Social media has helped by officially reviving the lynch mob. We must now all sing the praises of multiculturalism, Islam, immigration, post-colonial guilt and racializing just about everything. In this new Inquisition, not even the slightest doubt or dissent can be tolerated -- it must be punished!
Freedom of expression is increasingly at risk in France by effectively creating new crimes of opinion. If your personal opinion coincides with the official one, you have nothing to fear. If your ideas conflict with the official ones, you risk becoming ostracized and your mere existence in the public sphere scandalous.
"The new academic fascism," is how Natacha Polony, a television host and editor of the French weekly Marianne, has described it.
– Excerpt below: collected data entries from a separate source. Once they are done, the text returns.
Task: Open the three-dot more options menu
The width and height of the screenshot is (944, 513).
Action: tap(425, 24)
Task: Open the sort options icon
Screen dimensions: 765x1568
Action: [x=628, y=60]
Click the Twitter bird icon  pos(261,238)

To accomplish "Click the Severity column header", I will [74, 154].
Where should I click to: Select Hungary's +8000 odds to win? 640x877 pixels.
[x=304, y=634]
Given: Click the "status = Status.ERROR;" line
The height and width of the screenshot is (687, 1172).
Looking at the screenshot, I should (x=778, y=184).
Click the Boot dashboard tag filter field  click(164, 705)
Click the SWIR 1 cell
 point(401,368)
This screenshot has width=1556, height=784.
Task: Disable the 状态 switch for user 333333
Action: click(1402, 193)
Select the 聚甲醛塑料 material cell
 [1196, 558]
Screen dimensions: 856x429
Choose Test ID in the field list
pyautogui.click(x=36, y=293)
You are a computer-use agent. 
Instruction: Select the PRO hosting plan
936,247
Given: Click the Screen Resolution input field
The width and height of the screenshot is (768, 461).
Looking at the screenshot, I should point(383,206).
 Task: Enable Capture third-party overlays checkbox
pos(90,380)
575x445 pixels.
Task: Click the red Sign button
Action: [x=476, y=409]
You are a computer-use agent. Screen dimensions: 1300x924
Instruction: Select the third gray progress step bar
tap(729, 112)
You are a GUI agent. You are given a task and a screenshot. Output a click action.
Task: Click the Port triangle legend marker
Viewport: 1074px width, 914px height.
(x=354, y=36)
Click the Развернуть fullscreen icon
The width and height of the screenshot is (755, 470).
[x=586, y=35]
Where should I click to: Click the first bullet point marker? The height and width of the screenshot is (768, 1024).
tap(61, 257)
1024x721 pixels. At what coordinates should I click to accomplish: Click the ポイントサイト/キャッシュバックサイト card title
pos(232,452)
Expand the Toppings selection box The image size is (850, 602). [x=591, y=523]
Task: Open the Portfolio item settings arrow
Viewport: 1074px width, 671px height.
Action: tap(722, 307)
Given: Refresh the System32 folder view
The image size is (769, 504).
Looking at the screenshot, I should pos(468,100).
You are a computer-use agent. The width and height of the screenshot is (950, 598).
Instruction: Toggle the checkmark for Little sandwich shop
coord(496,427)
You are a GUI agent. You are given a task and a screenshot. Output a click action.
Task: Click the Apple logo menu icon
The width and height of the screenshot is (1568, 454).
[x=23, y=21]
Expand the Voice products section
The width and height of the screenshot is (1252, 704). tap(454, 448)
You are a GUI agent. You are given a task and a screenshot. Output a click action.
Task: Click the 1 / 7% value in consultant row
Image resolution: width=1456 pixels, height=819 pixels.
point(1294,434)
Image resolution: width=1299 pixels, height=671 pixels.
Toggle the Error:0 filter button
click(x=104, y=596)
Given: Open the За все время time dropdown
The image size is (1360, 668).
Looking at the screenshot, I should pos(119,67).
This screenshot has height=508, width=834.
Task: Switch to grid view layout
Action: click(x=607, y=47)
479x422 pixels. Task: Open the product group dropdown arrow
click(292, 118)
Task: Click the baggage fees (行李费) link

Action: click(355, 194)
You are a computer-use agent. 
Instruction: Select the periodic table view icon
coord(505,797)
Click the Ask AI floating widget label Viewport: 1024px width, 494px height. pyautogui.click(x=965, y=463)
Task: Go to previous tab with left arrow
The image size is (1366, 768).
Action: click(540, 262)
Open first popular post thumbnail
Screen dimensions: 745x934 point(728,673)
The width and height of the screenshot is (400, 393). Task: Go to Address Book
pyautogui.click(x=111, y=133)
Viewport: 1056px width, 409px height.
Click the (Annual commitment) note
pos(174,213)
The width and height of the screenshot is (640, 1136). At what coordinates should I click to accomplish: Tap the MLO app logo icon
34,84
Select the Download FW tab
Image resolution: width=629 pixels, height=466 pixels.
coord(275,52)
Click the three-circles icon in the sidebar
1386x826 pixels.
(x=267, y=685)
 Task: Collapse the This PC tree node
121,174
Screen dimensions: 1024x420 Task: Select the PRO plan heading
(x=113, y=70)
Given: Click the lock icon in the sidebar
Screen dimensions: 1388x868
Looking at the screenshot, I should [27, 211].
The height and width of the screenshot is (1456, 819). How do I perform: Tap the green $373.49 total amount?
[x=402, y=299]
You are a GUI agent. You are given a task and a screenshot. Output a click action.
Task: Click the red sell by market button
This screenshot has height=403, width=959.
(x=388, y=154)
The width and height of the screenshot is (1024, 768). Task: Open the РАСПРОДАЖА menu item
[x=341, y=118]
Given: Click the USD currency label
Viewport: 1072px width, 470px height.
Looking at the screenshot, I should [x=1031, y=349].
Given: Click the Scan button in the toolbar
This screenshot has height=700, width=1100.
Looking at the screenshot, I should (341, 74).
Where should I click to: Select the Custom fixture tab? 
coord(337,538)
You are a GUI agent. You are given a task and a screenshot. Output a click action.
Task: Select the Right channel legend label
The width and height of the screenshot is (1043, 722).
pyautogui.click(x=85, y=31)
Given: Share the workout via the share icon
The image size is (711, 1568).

If you dissent, educators, political leaders, the media and the mob will try to destroy you, just as they destroyed Giordano Bruno in 1600 for saying that the universe could have many stars.
"Small radical groups create a climate of terror to impose opinions and silence their opponents," Polony wrote. "They enjoy infinite mercy from some political and media circles insofar as they claim to embody the Good. Who would dare to challenge them?"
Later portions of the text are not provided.